Today something was said to me at work that made me flashback to last summer and realise how much life repeats itself. 
Last night I saw reading some stuff I wrote during a sad phase of last year (not too long after I blew my top/lost yee olde temper and broke up w/ le Boyfriend) and realised how much 2009 is shaping up to look like another 2008.  And how much of an absolute wreck I was at this time last year.  Whoops.
HELP.
I don't want to do 2008 again, it was kind of icky.
Although it's not 2008 again, otherwise I would not have went to Hawai'i/San Diego/BC... I would had went to AB and FL.
My leg hurts.  I cut it with my new bike pedals.  I don't understand how I do such things, but I do.  I also bumped my arm against my handlebars today and bumped my handlebars against my thigh shortly after.
Why do I keep hurting myself?  I half expected the arm to bruise.
A close friend has been gone on a kayaking adventure for five days and I feel like a mom for starting to become concerned about his lack of communication and potential drowning at sea.  I just looked at the Guardian's online website and no one has reported a kayak mysteriously floating about without an owner.  Plus one point Thomas survival.  Who moves away on Monday.  Oh, Dear.
It's now 12:34.  That's one of my favourite times.

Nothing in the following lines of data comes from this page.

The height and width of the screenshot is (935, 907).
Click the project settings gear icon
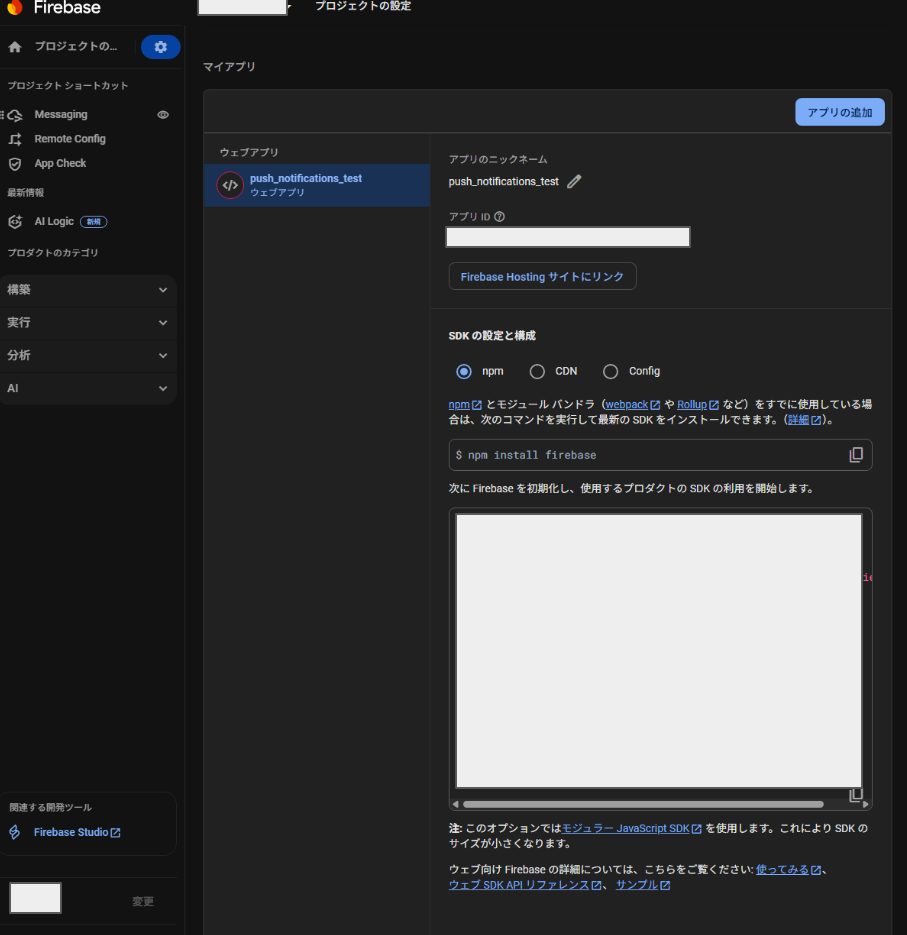(160, 47)
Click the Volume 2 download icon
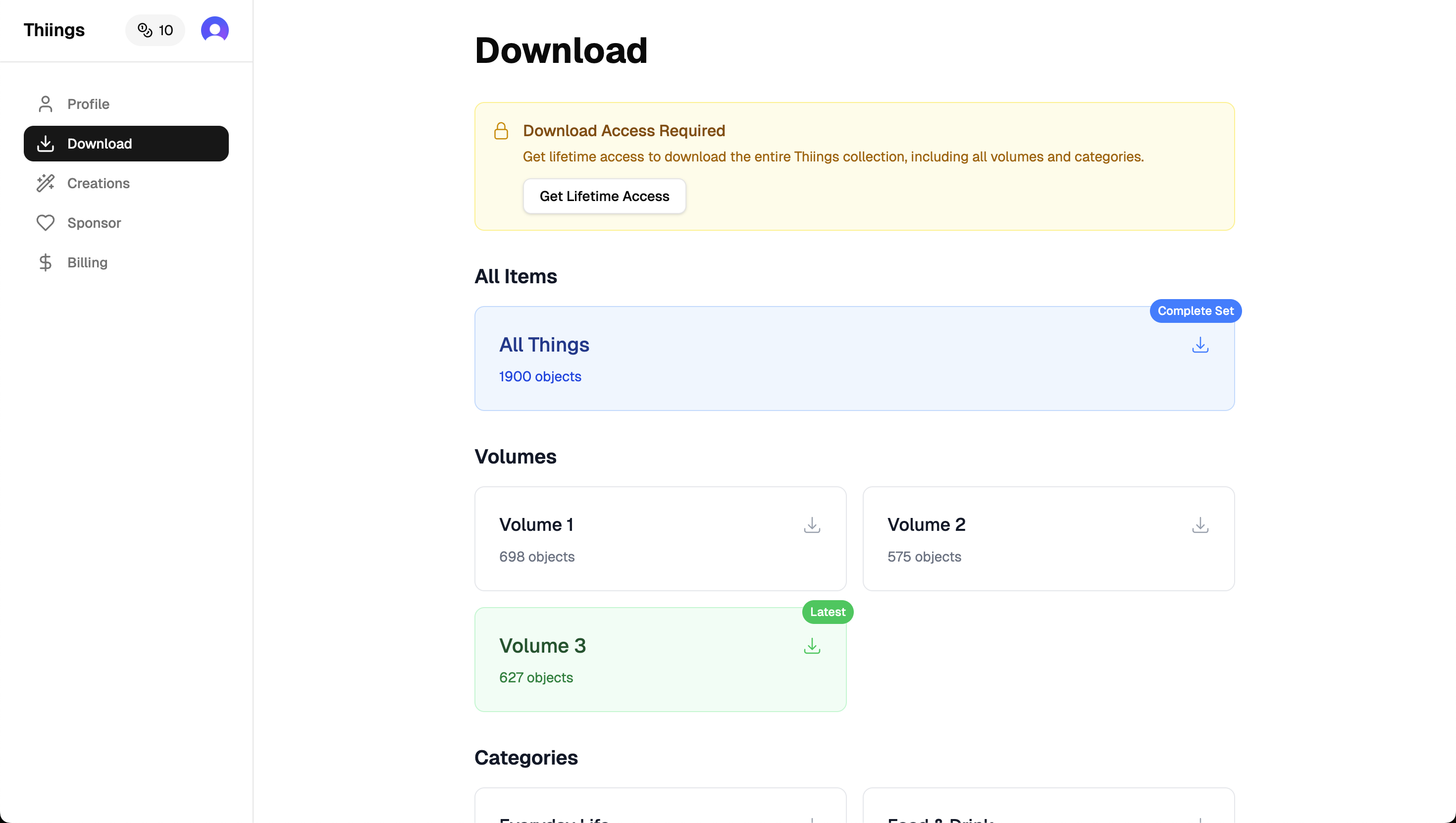1456x823 pixels. tap(1199, 525)
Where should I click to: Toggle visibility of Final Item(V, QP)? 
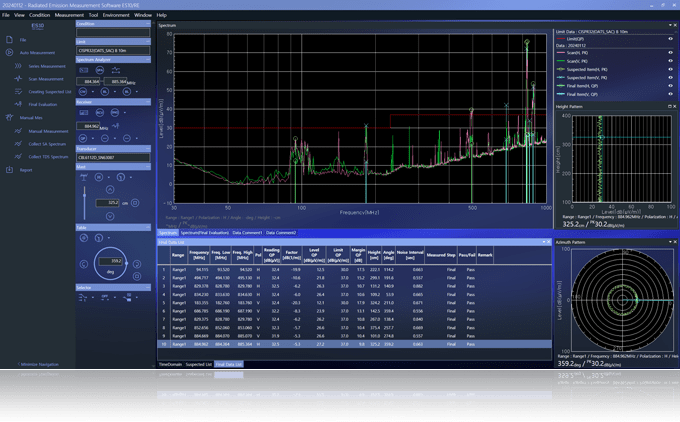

I don't want to work this summer.  Today was 23C.  I'm ready to retire, folks!  Hurrah!  It's been a good two years in the industry.  I'm ready to collect my CPP.
Good night.
PS~I've been getting to work early as of late.  Woohoo!
 
 
1 comment:
I wish I had some money instead of being a starving grad student. Then we could plan something cool maybe. Travel (even a little bit) perks up the worst of years!